HLA-C downregulation by HIV-1 adapts to host HLA genotype
Fig 4
Variation in the Vpu transmembrane region is responsible for the range of HLA-C downregulation exhibited by primary HIV-1 viruses.
(A) Sequence of representative Vpu clones that weakly (clone 1), or strongly downregulate HLA-C (clones 2–4), are shown aligned to Vpu from NL4-3. (B) A multiple linear regression model using 191 of the primary Vpu clones identifies 5 positions of Vpu at which the residues indicated associate independently with HLA-C downregulation. (C) These positions were each confirmed to influence HLA-C downregulation using single residue mutants of Vpu.
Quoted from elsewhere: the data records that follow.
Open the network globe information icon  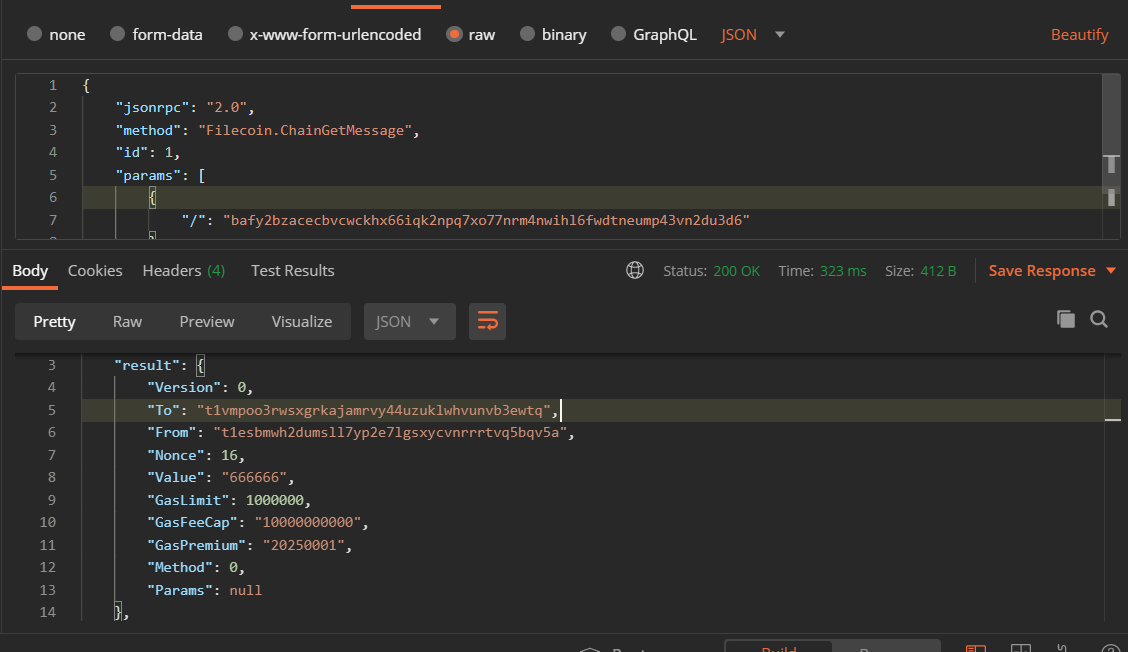point(635,269)
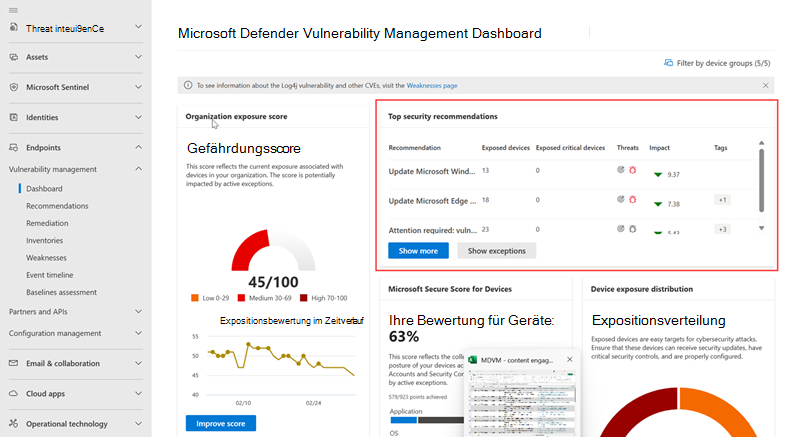Image resolution: width=800 pixels, height=438 pixels.
Task: Click the Improve score button
Action: tap(221, 423)
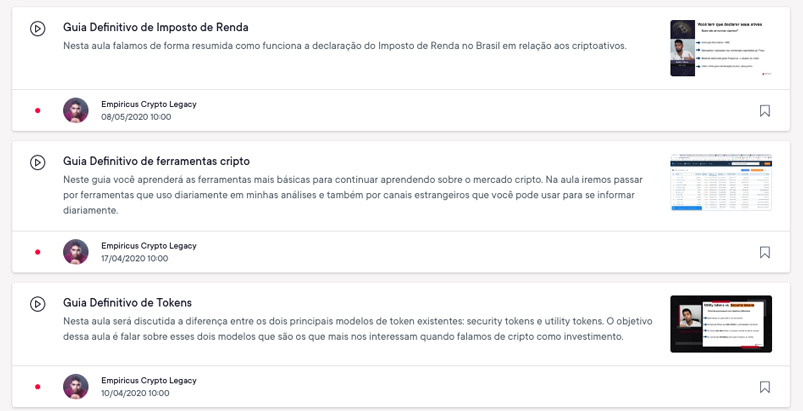803x411 pixels.
Task: Play the Guia Definitivo de ferramentas cripto lesson
Action: (x=37, y=162)
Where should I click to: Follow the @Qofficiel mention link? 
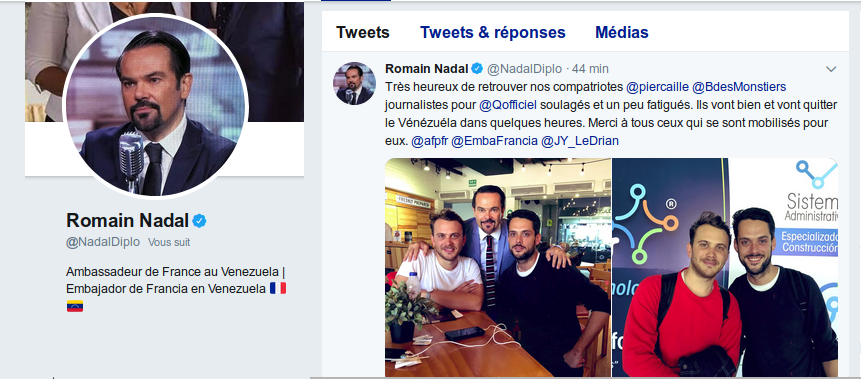[507, 105]
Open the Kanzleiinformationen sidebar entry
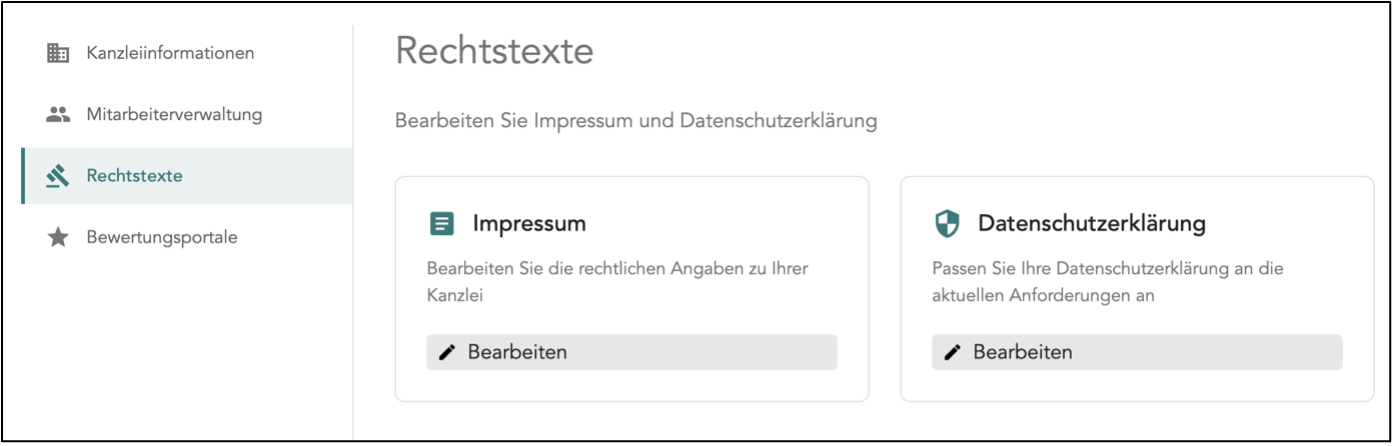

HLA-C staining is shown for cells transfected with primary Vpu clones (red), single residue mutants (black), and untransfected cells (grey). (D) HLA-C staining for cells transfected with a Vpu constructed to have all 5 residues associated with HLA-C downregulation (red), or that with no residues associating with HLA-C downregulation (black), is shown compared to untransfected control (light grey). (E) HLA-C downregulation predicted by the model in panel B, compared to that observed for each of the 191 Vpu clones. (F) An NMR structure of Vpu, with N-terminal and transmembrane regions highlighted, shows the location of the 5 Vpu positions at which primary sequence variations associate with HLA-C downregulation (green).